#### [Activity]
A single number is the whole answer: the tally of lines in the data below that include the word "computer".

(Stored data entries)

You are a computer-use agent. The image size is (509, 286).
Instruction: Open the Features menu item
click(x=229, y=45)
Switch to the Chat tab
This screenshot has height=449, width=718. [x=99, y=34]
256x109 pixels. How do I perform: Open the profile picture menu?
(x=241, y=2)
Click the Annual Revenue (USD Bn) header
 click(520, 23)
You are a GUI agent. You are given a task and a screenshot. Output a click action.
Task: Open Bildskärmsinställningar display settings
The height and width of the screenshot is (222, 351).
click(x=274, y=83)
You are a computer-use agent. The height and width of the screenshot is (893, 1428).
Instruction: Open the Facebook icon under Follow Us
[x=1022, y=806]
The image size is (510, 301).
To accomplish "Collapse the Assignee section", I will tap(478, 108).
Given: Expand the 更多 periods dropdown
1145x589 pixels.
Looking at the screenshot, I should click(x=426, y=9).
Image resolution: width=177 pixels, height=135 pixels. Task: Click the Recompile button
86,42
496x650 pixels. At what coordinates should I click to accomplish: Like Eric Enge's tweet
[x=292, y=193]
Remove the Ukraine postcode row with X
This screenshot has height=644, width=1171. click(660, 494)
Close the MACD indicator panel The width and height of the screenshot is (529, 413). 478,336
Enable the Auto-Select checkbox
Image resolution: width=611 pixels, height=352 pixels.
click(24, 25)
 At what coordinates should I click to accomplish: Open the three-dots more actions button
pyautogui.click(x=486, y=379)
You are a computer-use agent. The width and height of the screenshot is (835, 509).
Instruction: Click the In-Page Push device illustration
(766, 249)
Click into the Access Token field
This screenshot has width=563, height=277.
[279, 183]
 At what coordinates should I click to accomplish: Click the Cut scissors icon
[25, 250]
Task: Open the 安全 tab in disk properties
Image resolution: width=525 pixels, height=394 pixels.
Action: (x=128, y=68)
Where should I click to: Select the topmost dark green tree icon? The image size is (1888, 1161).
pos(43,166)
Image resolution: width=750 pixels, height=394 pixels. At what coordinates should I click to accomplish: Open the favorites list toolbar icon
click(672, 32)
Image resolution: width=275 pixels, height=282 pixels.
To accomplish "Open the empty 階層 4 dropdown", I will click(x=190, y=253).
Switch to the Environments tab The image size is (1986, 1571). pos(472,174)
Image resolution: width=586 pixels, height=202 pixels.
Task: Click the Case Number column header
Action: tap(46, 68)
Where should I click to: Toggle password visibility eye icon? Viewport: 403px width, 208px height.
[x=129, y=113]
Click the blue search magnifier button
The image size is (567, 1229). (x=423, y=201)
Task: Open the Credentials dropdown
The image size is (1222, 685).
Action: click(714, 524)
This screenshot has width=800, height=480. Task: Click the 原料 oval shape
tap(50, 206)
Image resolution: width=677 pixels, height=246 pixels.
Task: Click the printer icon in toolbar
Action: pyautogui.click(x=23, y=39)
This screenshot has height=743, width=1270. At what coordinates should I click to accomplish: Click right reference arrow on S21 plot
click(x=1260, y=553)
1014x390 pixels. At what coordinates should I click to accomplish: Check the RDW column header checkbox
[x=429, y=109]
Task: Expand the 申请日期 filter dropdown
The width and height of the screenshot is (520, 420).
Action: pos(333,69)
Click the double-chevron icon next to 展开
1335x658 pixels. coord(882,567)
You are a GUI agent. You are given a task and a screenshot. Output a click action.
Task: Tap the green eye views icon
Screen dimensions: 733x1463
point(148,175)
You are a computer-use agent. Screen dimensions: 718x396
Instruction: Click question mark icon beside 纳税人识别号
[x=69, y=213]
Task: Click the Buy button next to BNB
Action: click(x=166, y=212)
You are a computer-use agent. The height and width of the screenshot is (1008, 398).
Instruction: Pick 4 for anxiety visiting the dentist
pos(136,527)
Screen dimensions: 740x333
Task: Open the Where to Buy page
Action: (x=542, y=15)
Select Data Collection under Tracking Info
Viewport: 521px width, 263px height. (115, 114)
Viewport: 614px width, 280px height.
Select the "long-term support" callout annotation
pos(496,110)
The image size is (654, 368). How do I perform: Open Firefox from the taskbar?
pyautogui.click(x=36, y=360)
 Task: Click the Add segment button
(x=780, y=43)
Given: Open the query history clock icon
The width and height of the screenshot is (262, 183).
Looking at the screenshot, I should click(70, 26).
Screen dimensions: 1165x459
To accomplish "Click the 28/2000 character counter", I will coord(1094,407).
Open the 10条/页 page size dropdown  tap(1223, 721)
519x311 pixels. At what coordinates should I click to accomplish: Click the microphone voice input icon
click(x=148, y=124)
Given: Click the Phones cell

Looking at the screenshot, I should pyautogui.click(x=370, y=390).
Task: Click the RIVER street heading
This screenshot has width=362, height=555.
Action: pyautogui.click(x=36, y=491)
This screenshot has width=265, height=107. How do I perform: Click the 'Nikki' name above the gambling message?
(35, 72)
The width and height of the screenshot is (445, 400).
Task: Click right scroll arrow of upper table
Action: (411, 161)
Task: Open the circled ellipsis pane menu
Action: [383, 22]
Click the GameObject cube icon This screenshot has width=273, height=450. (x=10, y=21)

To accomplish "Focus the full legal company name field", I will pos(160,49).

#### [Exercise response]
5